En cambio, según reveló a un entrevistador de The Independent, Floyd inventaba sobre la marcha el guión durante los segundos en que bebía de su inseparable copa de vino tinto, siempre al alcance de la mano. Según Lichtenberg: “No sabemos nunca cuantos versos sublimes de Shakespeare se deben a un vaso de vino bebido a tiempo”. En su caso, sabemos de hecho que más de 20 años de programas de cocina y varios shows teatrales que daba por el mundo se los debe al vino. La entrada a sus funciones, además, cubría el vino de los asistentes. Eso es civilización, no Tía Florita.
Su obituario en The Independent retrata su vida:
"Besides money, the other aspect of life Floyd found difficult was women. To pay for his divorce from his first wife, Jesmond, by whom he had a son, Patrick, he sold the Bristol restaurants – using the remainder of the cash to buy a boat he named "Flirty," and sailed around the Mediterranean for the next two years. He went bust again, was bailed out by friends, and somehow raised the money to start the final Bristol restaurant. His wives then got ever younger. In 1983 he married Julie Hatcher, 10 years younger, and had a daughter, Poppy. In 1991 he proposed to his third wife, Shaunagh, four hours after meeting her in the pub he then owned. He was 23 years older than her; they divorced after three years. As Barber wrote around this time, "Everyone who knows Keith Floyd agrees that he has not changed at all. He was always a monster egomaniac, always drunk, always paranoid, and he still is."
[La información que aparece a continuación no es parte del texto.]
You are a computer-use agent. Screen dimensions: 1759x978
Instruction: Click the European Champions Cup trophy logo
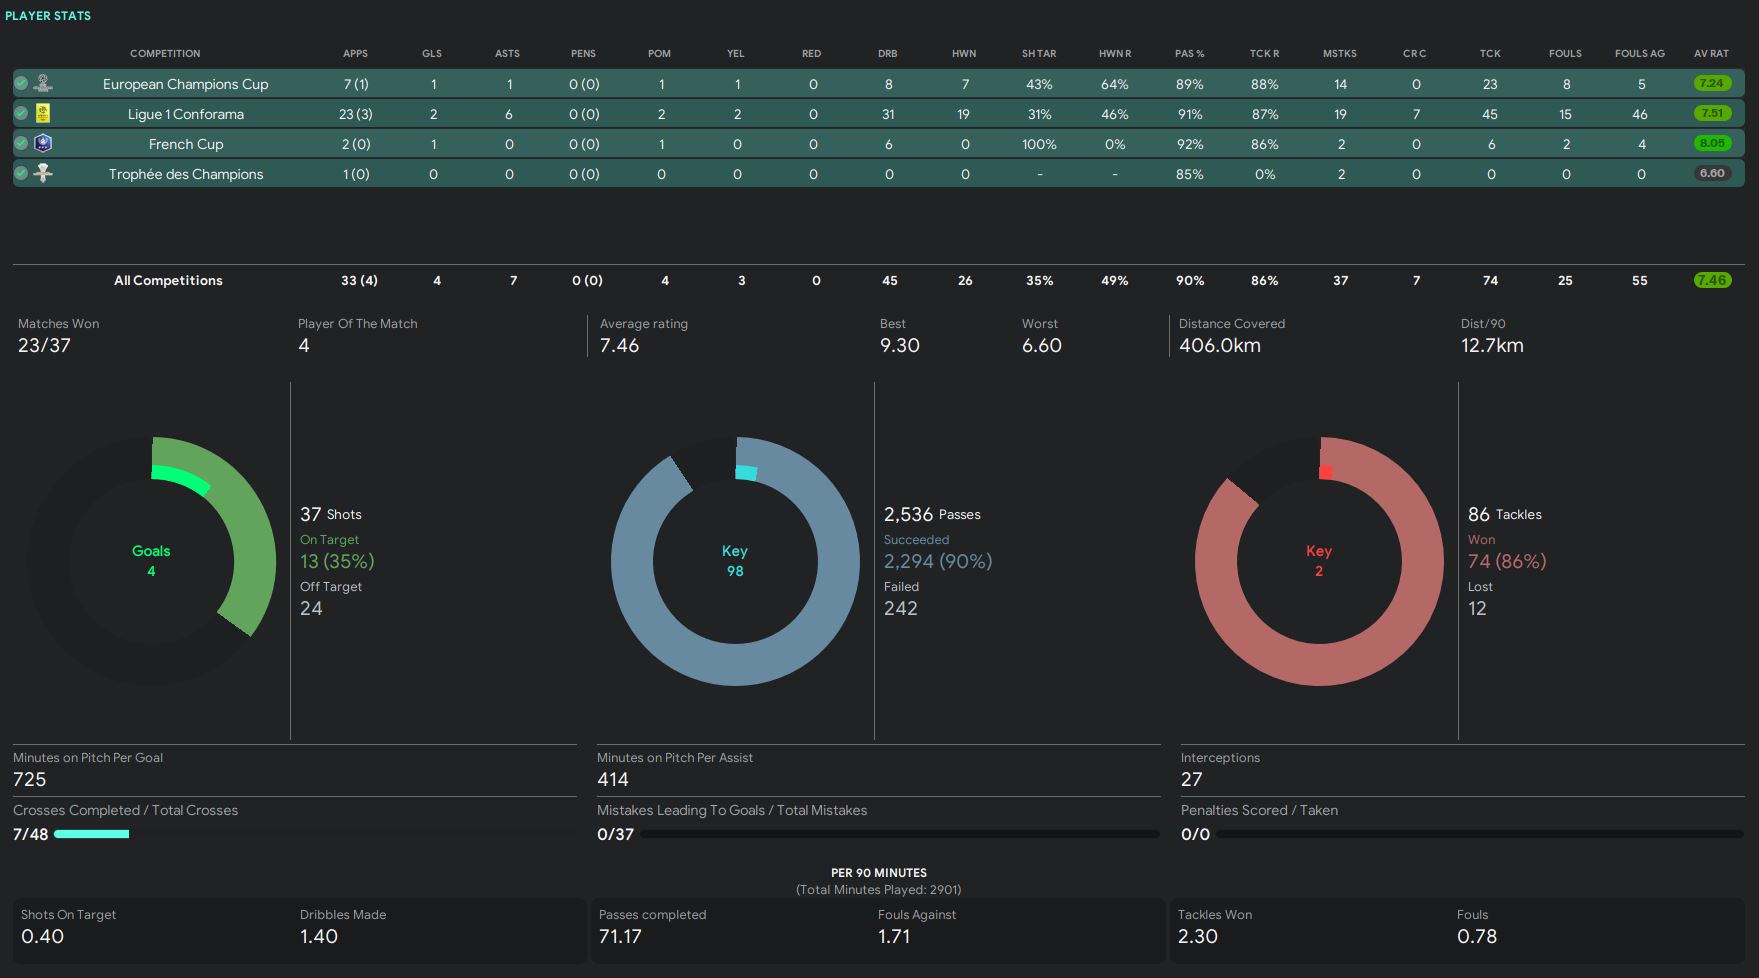tap(43, 83)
Once he decided that Shaunagh had forgotten his post-Christmas birthday and threw her and 50 diners out of his pub. In 1995 he married Tess Smith, a food stylist. He told Rushton in 2007 that the marriage was still solid, "although travelling makes things hard. She wants to be in England for her parents, and I prefer to live in France." The next night, on stage at the Pocklington Arts Centre in North Yorkshire, Floyd told his audience that they were getting divorced."